## Task requirements
Output the lines of the data exactly as they appear, starting at the line that contains "This screenshot has width=576, height=1024." and ending at the line that contains "[1299, 125]", both included.

[Recorded data]
+-------+

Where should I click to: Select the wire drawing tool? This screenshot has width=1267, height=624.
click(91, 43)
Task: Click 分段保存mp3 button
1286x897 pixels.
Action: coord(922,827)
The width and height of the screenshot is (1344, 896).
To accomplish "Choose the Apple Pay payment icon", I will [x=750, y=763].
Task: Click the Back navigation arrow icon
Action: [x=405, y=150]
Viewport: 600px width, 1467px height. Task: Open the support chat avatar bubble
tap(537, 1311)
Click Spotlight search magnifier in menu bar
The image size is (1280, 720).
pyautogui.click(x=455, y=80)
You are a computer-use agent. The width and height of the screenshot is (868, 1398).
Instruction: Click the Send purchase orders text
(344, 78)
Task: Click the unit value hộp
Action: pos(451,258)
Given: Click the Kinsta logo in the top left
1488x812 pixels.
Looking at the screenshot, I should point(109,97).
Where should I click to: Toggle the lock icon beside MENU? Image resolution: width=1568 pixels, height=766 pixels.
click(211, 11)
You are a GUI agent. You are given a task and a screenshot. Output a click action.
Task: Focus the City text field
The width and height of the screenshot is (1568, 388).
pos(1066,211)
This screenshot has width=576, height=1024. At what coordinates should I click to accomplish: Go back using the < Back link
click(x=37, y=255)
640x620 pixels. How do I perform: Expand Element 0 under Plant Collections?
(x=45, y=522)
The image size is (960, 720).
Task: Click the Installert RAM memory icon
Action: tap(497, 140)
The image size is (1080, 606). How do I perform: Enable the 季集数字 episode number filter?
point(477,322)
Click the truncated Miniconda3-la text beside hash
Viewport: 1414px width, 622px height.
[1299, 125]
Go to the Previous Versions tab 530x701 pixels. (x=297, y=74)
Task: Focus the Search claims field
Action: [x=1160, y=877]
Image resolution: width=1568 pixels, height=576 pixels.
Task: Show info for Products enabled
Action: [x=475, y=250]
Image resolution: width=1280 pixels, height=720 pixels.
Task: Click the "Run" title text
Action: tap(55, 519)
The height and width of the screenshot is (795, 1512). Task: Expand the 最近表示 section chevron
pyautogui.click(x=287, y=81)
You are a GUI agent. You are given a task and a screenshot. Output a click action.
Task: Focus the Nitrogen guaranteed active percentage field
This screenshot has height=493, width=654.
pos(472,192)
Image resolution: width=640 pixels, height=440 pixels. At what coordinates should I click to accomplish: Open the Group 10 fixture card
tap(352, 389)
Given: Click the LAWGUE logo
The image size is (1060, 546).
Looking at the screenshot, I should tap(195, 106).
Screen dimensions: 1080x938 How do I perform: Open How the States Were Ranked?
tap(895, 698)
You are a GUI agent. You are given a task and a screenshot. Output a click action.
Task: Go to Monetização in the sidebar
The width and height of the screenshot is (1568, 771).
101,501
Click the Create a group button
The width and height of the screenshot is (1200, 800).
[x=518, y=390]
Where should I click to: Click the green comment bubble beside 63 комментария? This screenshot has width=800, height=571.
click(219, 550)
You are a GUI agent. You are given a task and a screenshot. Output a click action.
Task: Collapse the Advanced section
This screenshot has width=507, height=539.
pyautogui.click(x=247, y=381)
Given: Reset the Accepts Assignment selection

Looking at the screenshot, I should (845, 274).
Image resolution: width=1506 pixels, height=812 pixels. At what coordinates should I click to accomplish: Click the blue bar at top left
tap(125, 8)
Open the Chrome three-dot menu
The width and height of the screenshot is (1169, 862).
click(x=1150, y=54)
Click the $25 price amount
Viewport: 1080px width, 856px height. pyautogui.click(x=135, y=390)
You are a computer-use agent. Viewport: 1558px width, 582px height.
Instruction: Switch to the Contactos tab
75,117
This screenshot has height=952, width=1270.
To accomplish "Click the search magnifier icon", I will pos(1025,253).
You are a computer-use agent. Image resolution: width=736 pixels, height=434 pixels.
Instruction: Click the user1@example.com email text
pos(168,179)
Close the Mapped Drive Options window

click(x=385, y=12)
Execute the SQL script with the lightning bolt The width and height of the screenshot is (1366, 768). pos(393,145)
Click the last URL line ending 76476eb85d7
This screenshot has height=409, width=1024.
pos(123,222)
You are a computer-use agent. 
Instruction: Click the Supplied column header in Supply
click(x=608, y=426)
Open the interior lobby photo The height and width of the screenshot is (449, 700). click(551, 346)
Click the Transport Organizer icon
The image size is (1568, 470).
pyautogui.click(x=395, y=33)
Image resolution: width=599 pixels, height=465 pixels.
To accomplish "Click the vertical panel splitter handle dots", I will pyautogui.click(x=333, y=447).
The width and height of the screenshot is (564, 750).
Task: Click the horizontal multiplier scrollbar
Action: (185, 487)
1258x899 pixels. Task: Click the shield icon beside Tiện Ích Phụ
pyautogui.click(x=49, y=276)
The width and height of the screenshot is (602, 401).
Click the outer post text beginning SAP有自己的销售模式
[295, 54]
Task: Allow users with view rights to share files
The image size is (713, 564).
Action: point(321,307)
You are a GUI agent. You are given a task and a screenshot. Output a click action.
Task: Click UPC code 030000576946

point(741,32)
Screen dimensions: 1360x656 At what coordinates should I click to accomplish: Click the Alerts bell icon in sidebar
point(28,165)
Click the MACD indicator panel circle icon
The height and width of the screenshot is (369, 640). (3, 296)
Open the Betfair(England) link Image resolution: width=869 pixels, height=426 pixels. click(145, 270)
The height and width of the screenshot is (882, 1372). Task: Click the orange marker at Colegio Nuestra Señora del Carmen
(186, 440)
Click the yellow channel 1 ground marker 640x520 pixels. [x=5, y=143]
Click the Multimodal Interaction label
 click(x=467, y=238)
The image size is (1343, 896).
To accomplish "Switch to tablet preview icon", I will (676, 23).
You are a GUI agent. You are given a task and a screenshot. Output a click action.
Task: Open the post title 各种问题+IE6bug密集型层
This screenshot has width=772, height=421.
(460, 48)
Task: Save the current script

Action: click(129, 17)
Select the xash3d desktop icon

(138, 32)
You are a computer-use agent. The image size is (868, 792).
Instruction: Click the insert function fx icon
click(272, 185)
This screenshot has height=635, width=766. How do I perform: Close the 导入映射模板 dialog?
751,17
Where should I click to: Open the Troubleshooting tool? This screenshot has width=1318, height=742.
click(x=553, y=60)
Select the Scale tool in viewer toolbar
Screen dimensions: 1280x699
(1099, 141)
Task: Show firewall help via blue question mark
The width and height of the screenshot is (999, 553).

+-------+

## Task result
This screenshot has width=576, height=1024. At what coordinates should I click to accomplish: Go back using the < Back link
click(x=37, y=255)
640x620 pixels. How do I perform: Expand Element 0 under Plant Collections?
(x=45, y=522)
The image size is (960, 720).
Task: Click the Installert RAM memory icon
Action: tap(497, 140)
The image size is (1080, 606). How do I perform: Enable the 季集数字 episode number filter?
point(477,322)
Click the truncated Miniconda3-la text beside hash
Viewport: 1414px width, 622px height.
[1299, 125]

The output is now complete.